Start with WHAT, not WHY

It seems I’m one of the only people to dare question the logic in Simon Sinek’s ‘Start with why’ approach to brands and business. So it was refreshing to read someone else raising concerns about it. “I can show you a ton of products that listen to the ‘Start with why’ speech and are being crushed,” suggested Joah Santos on Linked In. “There is no example of leading with why and having a success”.

The golden speech

In case you’ve been on a desert island for the last few years, ‘Start with why’ by Simon Sinek is one of the most viewed Ted talks of all time, with over 35 million views. It’s 18 minutes of pure gold that has made Sinek rich. Like many great concepts, it takes an old idea, gives it a fresh twist and then executes with excellence:

  • Old idea: ‘laddering’ from the product benefit to the emotional benefit
  • Fresh twist: the ‘golden circle’, with ‘what’ on the outside, ‘how’ in the middle circle, and ‘why’ in the centre

Sinek suggested that the key to success is to forget about your product. “People can understand features and benefits, it just doesn’t drive behaviour,” he said. Instead, he urged us to focus our bigger, grander purpose, like Martin Luther King with his ‘I believe’ speech.

The fatal flaw

The title of Sinek’s talk is actually ‘How great leaders inspire action’. And I agree that leaders are more effective when they talk from the heart about a bigger idea. Martin Luther King would have been less effective with the line, “I have a 10-point change program”. However, the flaw in Sinek’s logic is how he then transposes his logic onto brands.

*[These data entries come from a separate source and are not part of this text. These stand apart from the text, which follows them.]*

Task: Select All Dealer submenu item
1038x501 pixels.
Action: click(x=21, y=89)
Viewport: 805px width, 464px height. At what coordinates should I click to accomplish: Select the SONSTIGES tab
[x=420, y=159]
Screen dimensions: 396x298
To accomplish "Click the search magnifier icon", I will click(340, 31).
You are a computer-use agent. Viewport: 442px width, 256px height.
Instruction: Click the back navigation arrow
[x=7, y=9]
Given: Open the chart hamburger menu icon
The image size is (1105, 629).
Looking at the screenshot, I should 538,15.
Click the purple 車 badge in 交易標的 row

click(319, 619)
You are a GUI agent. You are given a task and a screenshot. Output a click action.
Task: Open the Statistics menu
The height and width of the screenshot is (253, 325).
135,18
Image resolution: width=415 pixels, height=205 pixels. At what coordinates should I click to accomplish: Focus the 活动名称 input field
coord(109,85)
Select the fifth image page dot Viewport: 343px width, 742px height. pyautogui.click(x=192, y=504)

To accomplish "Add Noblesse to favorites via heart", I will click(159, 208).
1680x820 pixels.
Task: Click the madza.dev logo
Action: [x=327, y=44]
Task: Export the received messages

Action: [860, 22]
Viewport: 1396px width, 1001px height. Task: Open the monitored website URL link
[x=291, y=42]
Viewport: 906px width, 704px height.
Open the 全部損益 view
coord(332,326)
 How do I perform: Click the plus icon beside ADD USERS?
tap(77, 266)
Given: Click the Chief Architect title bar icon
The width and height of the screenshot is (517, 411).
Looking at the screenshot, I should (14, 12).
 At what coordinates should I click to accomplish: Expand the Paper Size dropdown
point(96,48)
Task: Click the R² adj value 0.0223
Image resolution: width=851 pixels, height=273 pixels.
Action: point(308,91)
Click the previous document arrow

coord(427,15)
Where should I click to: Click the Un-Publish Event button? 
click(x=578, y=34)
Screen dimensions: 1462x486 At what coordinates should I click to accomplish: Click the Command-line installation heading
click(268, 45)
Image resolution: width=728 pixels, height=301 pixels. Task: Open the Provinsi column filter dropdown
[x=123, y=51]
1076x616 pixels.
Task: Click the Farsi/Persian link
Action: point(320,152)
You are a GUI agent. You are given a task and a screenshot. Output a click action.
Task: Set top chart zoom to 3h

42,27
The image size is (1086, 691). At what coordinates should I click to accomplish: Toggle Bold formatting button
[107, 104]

Take Apple. Sinek says, “If Apple were like everyone else, a marketing message from them might sound like this: ‘We make great computers. They’re beautifully designed, simple to use and user friendly. Want to buy one?’ “Meh.”

And yet the product-led approach that Sinek slags off is exactly what Apple do in most of their communication . Of course there was the ‘Think Different’ ad that Steve Jobs made when he returned to Apple in 1997. But this sort of purpose-led advertising is the exception for Apple.

When Steve Jobs introduced the iPod to the world, he didn’t say, “I have a dream of how to change the way you listen to music.” He said, “1,000 songs in your pocket,” as did the advertising.

Start with what

I suggest that most great brands do exactly the opposite to what Simon Sinek suggests: they start with the what and how, and from this flows the why of brand purpose.

Steve Jobs and Steve Wozniak started out building a computer in their garage, not sitting around philosophising about their place in the world.

James Dyson spent five years on 5,127 different modifications to create his bagless vacuum cleaner. His adverts start with the what, not a higher sense of purpose.

Innocent’s founders started in 1999 by selling smoothies at a festival and asking people to vote on whether they should give up their jobs to make smoothies, using two bins, one saying ‘Yes’ and the other saying ‘No’.

And Harley Davidson’s revival in the 1980’s wasn’t driven by the why. Harley enthusiasts loved the values of freedom, power and independence. They were pissed off with the poor reliability and shoddy customer service that forced them to consider Japanese brands. The brand revitalisation focused on fixing the what by improving product quality.

In conclusion, I share Simon Sinek’s belief in the importance of having a what, a how and a why. But I recommend focusing on creating a superior product or service and then adding some emotional sizzle, not the other way round.